DISINHERITANCE
SAFEGUARDS FOR WIDOWERS AND WIIDOIWS. Prominent lawyers are now engaged in framing a Bill which will have the effect of making it impossible for a man to disinherit his wife completely. c The Bill will be introduced into the House of Commons on 20th February by Miss Eleanor Rathbone, of Liverpool, Independent M,P. for the Combined English Universities. Miss Rathbone told a London Sunday Dispatch reporter that the greatest care was being taken to ensure that the terms of the Bill should be free from objection.
“ It is an extraordinary thing,” she said, “ that England should be one of the last countries to take steps to prevent a man leaving all his money away from his wife to an institution or an individual.
“All the Latin countries, whose judicial systems are founded on Roman law, have provisions safeguarding the rights of wives, and, of course, in Scotland the same thing applies.

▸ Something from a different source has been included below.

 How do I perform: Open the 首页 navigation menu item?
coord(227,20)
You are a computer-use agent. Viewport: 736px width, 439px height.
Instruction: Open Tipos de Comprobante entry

There at least one-third of the estate must go to the widow or widower, if there are children, and one-half if there are not. Any children receive one-third among them.” “My Bill, which women’s societies framed, will, it is hoped, avoid certain defects, in the Scottish Bill. “ In some of the dominions a widow may apply to the court if she is left destitute, but the Bill I am introducing will be much more far-reaching than that. It will apply to both men and women, though it is more often women who are the victims of the present state of the law.”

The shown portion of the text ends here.